Git is accompanied with a lot of documentation, both online and offline.

Documentation for starters

Git Tutorial: part 1, part 2.

Git User's manual. Everyday GIT With 20 Commands Or So. Git workflows.

Advanced documentation

Git Magic, with a number of translations.

Pro Git. The Book about git. Buy it at Amazon or download in PDF, mobi, or ePub form. It has translations to many different languages. Download Russian translation from GArik.

Git Wiki.

Git Buch (German).

Builtin help

Run git help $TOPIC. For example, run git help git or git help help. Run git help -a to list help topics for all available commands; git help -g to list help guides, i.e. help topics that aren't commands.

Quick start

Download and installation

Unix users: download and install using your package manager.

Microsoft Windows: download git-for-windows.

MacOS X: use git installed with XCode or download from MacPorts or git-osx-installer or install git with Homebrew: brew install git.

git-cola (repository) is a Git GUI written in Python and GPL licensed. Linux, Windows, MacOS X.

GitAhead is a completely free and open source graphical Git client for Linux, Windows and macOS.

TortoiseGit is a Windows Shell Interface to Git based on TortoiseSVN; open source.

Initial configuration

This simple code is often appears in documentation, but it is important so let repeat it here. Git stores author and committer names/emails in every commit, so configure your real name and preferred email:

$ git config --global user.name "User Name"
$ git config --global user.email user.name@example.org

Examples in this PEP

Examples of git commands in this PEP use the following approach. It is supposed that you, the user, works with a local repository named python that has an upstream remote repo named origin. Your local repo has two branches v1 and master. For most examples the currently checked out branch is master. That is, it's assumed you have done something like that:

$ git clone https://git.python.org/python.git
$ cd python
$ git branch v1 origin/v1

The first command clones remote repository into local directory python`, creates a new local branch master, sets remotes/origin/master as its upstream remote-tracking branch and checks it out into the working directory.
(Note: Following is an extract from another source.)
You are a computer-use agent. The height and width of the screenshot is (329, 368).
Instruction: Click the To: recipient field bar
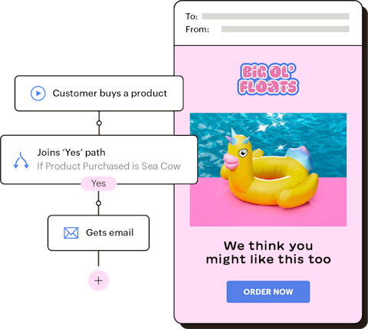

The last command creates a new local branch v1 and sets remotes/origin/v1 as its upstream remote-tracking branch.

The same result can be achieved with commands:

$ git clone -b v1 https://git.python.org/python.git
$ cd python
$ git checkout --track origin/master

The last command creates a new local branch master, sets remotes/origin/master as its upstream remote-tracking branch and checks it out into the working directory.

Branches and branches

Git terminology can be a bit misleading. Take, for example, the term "branch". In git it has two meanings. A branch is a directed line of commits (possibly with merges). And a branch is a label or a pointer assigned to a line of commits. It is important to distinguish when you talk about commits and when about their labels. Lines of commits are by itself unnamed and are usually only lengthening and merging. Labels, on the other hand, can be created, moved, renamed and deleted freely.

Remote repositories and remote branches

Remote-tracking branches are branches (pointers to commits) in your local repository. They are there for git (and for you) to remember what branches and commits have been pulled from and pushed to what remote repos (you can pull from and push to many remotes). Remote-tracking branches live under remotes/$REMOTE namespaces, e.g. remotes/origin/master.

To see the status of remote-tracking branches run:

$ git branch -rv

To see local and remote-tracking branches (and tags) pointing to commits:

$ git log --decorate

You never do your own development on remote-tracking branches. You create a local branch that has a remote branch as upstream and do development on that local branch. On push git pushes commits to the remote repo and updates remote-tracking branches, on pull git fetches commits from the remote repo, updates remote-tracking branches and fast-forwards, merges or rebases local branches.

When you do an initial clone like this:

$ git clone -b v1 https://git.python.org/python.git

git clones remote repository https://git.python.org/python.git to directory python, creates a remote named origin, creates remote-tracking branches, creates a local branch v1, configure it to track upstream remotes/origin/v1 branch and checks out v1 into the working directory.

Some commands, like git status --branch and git branch --verbose, report the difference between local and remote branches. Please remember they only do comparison with remote-tracking branches in your local repository, and the state of those remote-tracking branches can be outdated. To update remote-tracking branches you either fetch and merge (or rebase) commits from the remote repository or update remote-tracking branches without updating local branches.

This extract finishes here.